>> Start EXCERPT PROVIDED

Personality is an American game show produced by Bob Stewart and hosted by Larry Blyden which ran on NBC from July 3, 1967, to September 26, 1969, at 11:00 AM, EST. The series was produced by Filmways. Bill Wendell, then on the NBC staff, announced the show.

Game play
A panel of three celebrities, each playing for a member of the studio audience or home viewer, tried to predict how other celebrities answered a series of questions asked in pre-recorded interviews.

Round 1
In the first round, two of the panelists were given three possible responses for each question asked to the third and after they chose, the correct answer was shown.

Round 2
In the second round, each celebrity panelist had to guess how a series of people responded to questions related to the celebrity.

Round 3
In the final round, each celebrity panelist had to guess how a different celebrity answered questions.

Each correct answer was worth $25 for the person they were playing for. The panelist with the most money at the end of the game won a vacation for his/her audience/home viewer partner.

Music
The show's original theme was "Struttin' with Maria" by Herb Alpert, while the second was composed by Bob Cobert. The second theme was later used for Stewart's Three on a Match.

>> End EXCERPT PROVIDED
>> Start GIVEN RECORDS

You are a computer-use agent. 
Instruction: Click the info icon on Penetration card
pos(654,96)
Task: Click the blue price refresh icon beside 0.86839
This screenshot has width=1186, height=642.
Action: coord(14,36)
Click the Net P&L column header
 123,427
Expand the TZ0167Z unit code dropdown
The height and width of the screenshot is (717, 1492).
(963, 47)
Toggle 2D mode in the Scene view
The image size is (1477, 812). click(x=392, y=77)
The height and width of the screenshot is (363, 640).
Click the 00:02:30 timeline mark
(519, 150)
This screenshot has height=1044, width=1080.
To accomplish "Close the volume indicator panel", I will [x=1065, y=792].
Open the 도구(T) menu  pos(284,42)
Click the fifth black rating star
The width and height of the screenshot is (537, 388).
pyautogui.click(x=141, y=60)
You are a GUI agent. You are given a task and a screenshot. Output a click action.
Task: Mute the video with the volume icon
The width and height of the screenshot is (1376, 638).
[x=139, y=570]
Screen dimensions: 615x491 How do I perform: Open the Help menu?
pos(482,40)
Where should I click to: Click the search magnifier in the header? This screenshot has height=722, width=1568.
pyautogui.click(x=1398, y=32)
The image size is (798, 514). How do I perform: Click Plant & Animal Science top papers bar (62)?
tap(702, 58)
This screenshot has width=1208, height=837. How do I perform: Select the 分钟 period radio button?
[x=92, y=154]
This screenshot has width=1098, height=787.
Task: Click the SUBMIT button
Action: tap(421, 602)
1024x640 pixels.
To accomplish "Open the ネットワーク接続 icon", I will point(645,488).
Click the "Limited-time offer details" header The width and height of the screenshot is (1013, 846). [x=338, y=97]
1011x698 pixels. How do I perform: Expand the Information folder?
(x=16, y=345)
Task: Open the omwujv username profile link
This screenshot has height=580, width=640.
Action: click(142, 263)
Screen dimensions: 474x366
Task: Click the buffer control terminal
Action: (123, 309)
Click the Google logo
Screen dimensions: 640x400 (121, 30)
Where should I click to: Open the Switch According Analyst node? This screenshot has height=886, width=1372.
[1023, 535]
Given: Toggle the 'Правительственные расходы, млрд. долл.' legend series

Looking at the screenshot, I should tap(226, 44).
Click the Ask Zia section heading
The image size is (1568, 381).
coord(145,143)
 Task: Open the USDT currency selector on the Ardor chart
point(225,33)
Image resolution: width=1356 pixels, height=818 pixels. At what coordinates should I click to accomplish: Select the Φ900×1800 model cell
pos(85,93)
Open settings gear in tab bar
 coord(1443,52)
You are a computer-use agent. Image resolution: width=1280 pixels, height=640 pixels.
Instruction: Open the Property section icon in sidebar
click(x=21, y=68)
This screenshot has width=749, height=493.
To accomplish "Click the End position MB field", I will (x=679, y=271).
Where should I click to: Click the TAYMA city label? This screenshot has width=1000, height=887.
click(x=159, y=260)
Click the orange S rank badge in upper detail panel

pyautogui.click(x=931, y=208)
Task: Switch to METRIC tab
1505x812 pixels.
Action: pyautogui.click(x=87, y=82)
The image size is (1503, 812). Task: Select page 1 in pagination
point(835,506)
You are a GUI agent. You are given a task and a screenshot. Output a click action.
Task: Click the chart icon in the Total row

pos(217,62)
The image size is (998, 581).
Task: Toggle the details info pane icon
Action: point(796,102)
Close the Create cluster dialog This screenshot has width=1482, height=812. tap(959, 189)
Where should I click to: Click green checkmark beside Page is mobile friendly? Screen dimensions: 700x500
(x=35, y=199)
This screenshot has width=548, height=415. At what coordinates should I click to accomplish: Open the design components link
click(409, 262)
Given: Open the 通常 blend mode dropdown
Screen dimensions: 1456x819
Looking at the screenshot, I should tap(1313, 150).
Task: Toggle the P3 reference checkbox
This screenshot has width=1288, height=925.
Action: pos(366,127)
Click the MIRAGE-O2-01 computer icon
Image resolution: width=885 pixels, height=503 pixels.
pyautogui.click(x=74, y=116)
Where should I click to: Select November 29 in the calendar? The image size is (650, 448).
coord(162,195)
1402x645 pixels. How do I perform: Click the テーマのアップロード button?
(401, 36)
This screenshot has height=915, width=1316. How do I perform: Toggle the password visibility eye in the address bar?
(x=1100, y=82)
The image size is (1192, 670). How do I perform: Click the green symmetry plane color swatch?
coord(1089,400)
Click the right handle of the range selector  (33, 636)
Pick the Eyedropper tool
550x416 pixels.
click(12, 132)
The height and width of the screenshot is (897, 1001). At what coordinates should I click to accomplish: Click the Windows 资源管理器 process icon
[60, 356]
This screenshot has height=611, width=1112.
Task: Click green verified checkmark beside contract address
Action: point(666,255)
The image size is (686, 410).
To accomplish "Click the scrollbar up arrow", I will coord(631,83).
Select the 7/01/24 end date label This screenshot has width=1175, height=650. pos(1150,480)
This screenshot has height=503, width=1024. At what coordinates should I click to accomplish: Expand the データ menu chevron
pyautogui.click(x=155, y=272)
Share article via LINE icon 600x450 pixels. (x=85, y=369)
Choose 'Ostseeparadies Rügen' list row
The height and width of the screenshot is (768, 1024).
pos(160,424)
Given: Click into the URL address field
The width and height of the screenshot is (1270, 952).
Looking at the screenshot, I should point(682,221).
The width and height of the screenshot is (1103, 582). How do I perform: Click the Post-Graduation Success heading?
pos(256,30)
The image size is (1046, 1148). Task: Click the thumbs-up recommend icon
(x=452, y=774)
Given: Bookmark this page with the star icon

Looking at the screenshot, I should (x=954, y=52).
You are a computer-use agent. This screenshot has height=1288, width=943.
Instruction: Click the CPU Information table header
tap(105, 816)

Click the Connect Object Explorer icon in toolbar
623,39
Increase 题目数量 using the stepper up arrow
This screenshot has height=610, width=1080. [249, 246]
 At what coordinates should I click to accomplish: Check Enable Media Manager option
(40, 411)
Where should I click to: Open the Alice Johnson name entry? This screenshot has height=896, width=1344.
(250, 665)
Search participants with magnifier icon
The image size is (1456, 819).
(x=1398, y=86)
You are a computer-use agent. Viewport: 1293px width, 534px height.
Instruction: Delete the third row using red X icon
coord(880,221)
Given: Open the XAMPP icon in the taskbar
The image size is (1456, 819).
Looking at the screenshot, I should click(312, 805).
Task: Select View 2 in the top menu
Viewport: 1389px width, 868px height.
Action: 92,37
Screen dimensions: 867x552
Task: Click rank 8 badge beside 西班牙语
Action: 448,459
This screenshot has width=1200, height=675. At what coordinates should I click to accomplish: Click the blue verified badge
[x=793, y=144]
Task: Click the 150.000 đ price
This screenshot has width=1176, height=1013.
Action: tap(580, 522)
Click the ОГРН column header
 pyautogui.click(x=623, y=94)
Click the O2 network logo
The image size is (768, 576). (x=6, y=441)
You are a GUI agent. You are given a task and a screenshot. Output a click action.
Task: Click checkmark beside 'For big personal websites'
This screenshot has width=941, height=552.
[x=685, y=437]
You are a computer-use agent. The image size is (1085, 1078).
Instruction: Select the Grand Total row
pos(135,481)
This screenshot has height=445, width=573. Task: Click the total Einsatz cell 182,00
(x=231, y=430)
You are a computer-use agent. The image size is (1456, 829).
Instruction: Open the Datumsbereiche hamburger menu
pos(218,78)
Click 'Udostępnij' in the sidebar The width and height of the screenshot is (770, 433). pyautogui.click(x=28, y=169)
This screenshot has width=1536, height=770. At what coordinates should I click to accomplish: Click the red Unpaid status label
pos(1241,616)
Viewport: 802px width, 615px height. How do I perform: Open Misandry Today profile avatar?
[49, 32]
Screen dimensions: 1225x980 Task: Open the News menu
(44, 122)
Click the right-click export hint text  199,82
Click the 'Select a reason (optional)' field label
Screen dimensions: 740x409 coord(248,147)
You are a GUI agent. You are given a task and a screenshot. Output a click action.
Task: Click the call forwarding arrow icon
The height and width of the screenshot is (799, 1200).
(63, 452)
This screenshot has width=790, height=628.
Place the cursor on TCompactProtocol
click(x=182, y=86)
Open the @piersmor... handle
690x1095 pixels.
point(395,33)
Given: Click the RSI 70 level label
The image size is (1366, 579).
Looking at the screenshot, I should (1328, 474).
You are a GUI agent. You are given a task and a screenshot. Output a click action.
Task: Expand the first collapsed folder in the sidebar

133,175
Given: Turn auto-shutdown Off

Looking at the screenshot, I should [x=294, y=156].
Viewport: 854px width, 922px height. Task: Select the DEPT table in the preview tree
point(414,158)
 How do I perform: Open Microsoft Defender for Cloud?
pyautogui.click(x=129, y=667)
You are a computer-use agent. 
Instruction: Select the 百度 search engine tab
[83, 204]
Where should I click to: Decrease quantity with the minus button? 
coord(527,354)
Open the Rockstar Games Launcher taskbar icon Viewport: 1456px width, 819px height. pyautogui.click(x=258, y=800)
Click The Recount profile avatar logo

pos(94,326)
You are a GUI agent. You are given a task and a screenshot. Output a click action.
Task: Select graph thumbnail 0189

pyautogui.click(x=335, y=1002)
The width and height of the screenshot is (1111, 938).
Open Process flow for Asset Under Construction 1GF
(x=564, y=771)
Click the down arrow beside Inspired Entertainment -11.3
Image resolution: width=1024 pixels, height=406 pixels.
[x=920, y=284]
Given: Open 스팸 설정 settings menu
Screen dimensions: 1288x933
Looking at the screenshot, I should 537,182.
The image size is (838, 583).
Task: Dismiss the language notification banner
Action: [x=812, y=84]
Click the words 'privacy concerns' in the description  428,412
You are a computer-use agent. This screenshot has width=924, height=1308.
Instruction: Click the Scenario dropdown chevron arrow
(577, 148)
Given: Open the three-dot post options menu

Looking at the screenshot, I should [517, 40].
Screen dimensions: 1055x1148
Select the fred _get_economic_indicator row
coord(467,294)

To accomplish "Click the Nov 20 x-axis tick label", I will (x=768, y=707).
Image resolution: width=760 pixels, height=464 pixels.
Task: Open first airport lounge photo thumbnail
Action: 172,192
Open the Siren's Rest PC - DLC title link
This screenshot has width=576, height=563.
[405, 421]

>> End GIVEN RECORDS

## EXERCISE TASK A
Please update the part of the listing that opens with its first line and closes with the line containing "Action: coord(14,36)", replacing "Penetration" with "Coverage" and leaving everything else unchanged.
## EXERCISE TASK B
Write what comes next in the article about the game show Personality, starting after its final sentence.

## OUTPUT A
You are a computer-use agent. 
Instruction: Click the info icon on Coverage card
pos(654,96)
Task: Click the blue price refresh icon beside 0.86839
This screenshot has width=1186, height=642.
Action: coord(14,36)

## OUTPUT B
Episode status
The series is believed to be wiped, as per network practices of the era, with only three episodes known to exist – #437 (March 4, 1969) and #542 (July 29, 1969). GSN has aired the latter several times, although it also circulates among private collectors as a studio master with production slate. Another episode from the same week as #542 has recently been discovered and uploaded to YouTube.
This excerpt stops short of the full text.